Kampung ini menyatu dengan lahan TPA Kebon Kongok. Memasuki kampung kerajinan ini, tak sulit mencari perajin bakul ini. Sebab, hampir di semua rumah ada yang membuat kerajinan.
Salah
satunya, Jumirah (31). Jumirah mengaku Kampung Kebon Kongok dikenal sebagai sentra
kerajinan bakul sejak dulu. Awal mula kerajinan ini dibuat oleh para tetua dan
masih eksis hingga saat ini. Kemampuan membuat kerajinan inilah menjadi warisan
yang tak bisa ditinggalkan warga setempat. Akan tetapi miris, meski telah lama
digeluti warga setempat. Akan tetapi semenjak mulai dikembangkan sampai
sekarang tidak ada kemajuan.
Bambu irisan buat bakul atau keraro Lombok |
Ia sendiri
mengaku menggeluti sebagai perajin sejak masih gadis, hingga memiliki tiga anak
kondisinya tak berubah. Masalah yang dialami perajin dari dulu sampai sekarang
minimnya perhatian pemerintah. Ia mengaku, pemerintah tidak pernah melirik
potensi yang ada di daerah itu. Pemerintah sekalipun tidak pernah memberi
bantuan ke perajin setempat, entah itu berupa dana, alat dan pembinaan. Bahkan,
perajin mengeluti kerajinan itu dengan biaya pribadi. “Kami
membuat kerajinan dengan dana sendiri, kami berutang untuk beli bahan baku. Kalau
pemerintah tidak pernah bantu kami,” akunya.
Untuk
menghasilkan satu buah bakul, butuh bambu 1-3 batang tergantung besar dan
kecilnya. Kalau ukurannya besar, maka perlu 2 batang. Bambu ini didatangkan
dari luar dengan harga lumayan, mencapai Rp 15-25 ribu per batang. Proses
pembuatannya pun lumayan rumit, butuh ketelatenan dan keahlian. Proses awal
pembuatannya, jelasnya, batang bambu dibelah menjadi kecil-kecil. Setelah itu
diiris, isi dalamnya dibuang, sehingga menyisakan kulit luarnya saja. Setelah itu,
irisan bambu direndam supaya mudah dianyam.

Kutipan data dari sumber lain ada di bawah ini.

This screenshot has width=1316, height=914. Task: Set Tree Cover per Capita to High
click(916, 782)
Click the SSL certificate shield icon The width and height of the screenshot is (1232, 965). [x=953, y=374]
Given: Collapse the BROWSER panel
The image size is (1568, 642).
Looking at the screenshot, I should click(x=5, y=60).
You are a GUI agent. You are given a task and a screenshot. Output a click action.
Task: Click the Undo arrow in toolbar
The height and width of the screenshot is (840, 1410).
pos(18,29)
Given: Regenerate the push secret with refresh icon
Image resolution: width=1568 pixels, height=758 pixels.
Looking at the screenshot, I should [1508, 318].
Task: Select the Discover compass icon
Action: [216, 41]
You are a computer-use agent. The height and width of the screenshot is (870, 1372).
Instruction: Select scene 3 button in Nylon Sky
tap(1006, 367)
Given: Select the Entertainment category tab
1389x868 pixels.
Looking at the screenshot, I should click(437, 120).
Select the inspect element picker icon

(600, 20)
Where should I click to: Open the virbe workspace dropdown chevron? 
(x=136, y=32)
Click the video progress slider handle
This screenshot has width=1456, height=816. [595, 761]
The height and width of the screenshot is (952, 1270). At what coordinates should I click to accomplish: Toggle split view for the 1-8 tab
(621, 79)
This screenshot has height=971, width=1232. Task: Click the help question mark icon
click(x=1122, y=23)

Periksa bakul atau keraro Lombok |
Ia mengaku,
untuk membuat satu bakul mulai dari proses awal hingga selesai butuh waktu 7
hari (seminggu). Pembuatannya lumayan lama, sebab agak rumit. Setelah bambu
diiris kecil-kecil dan direndam, proses selanjutnya dibuatlah bakul. Proses
awal pembuatan bakul ini dinilai rumit, sebab memulai menganyam perlu mengikuti
kerangka yang ada. Kerangka ni dibuat menggunakan rotan. Setelah selesai dibuat
bagian bawah bakul, barulah diikuti ke bagian atas (mulut bakul). “Agak rumit,
kalau tidak telaten tidak bisa selesai-selesai,” ujarnya.
Beragam
jenis dan motif bakul yang dihasilkan. Namun motif bakul yang dibuat tidak
banyak perubahan. Yang berubah hanya diberikan cat, sedangkan motif lain yang
lebih bagus perajin tidak bisa buat.
Menurutnya
jerih payah dan pengeluaran pembuatan bakul ini tak sebanding dengan untung
yang diperoleh. Biaya per satu bakul jelasnya bisa mencapai Rp 25 ribu,
sedangkan harga jual bakul bervariasi dari Rp 12.500 hingga maksimal ratusan ribu.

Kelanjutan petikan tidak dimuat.